Le compatriote d’Ernst Jünger, l’essayiste, expressionniste précoce et médecin Gottfried Benn, prenait aussi des drogues. Ses observations médicales, qui trouvèrent leur transfiguration dans ses poèmes « Kokain » et « Das Verlorene Ich » (« Le Moi perdu »), furent collectées par Benn alors qu’il était médecin-légiste à Berlin dans l’Allemagne libérale et weimarienne décadente. Il rapporte dans sa poésie des destinées humaines anonymes étendues mortes sur les tables de sa morgue. Il décrit la viande morte des prostituées, et les souris sortant de leur ventre en couinant. Connaisseur de la culture française et de la génétique, Benn se vit offrir ultérieurement des récompenses et des appâts par les nazis, des appâts qu’il refusa d’avaler. Après la fin de la guerre, comme des milliers d’artistes européens, Benn tomba dans l’oubli. Probablement aussi parce qu’il avait un jour remarqué : « Les cerveaux puissants ne sont pas stimulés par le lait, mais par les alcaloïdes ».

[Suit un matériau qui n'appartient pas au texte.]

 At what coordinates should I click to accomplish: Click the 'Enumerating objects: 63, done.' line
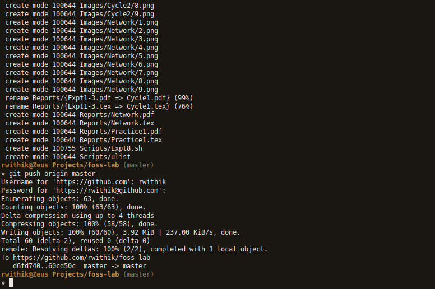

Les psychiatres, les docteurs et les sociologues modernes ont tort dans leur diagnostic concernant la dépendance à la drogue parmi de larges tranches de la jeunesse européenne. Ils ne comprennent pas que pour combattre l’abus de drogue, il faut empêcher ses causes sociales et politiques avant de tenter de guérir ses conséquences mortelles. Étant donné que le cœur du système libéral moderne est la dictature du bien-être et le dogme de la croissance économique illimitée, beaucoup de jeunes désabusés sont conduits à croire que chacun a droit au plaisir éternel. Dans un monde trompeur de signaux médiatiques, beaucoup prennent pour garantie la gratification instantanée en projetant leurs visages sur les personnages des feuilletons des heures de grande écoute. Avant de devenir des drogués, ils deviennent dépendants de la surréalité de la vidéo-sphère télévisée, qui leur dit d’une manière raffinée que tout le monde doit être beau, riche et populaire. Dans une époque de mimétisme T.V., des masses de jeunes écervelés deviennent, pour ainsi dire, les impresarios de leur propre narcissisme. De telles illusions peuvent conduire à de graves dépressions, qui à leur tour peuvent conduire à la drogue et au suicide. Pas surprenant que dans les pays les plus libéraux de l’Occident, notamment la Californie, la Hollande et le Danemark, il y ait aussi la plus forte corrélation entre la dépendance à la drogue et le suicide.
Si l’abus de drogue parmi quelques penseurs réactionnaires et conservateurs a toujours été un souhait de mort isolé et prométhéen pour échapper au temps, le même joint dans des mains gauchistes fait plus que brûler les doigts de l’individu : il empoisonne la société entière.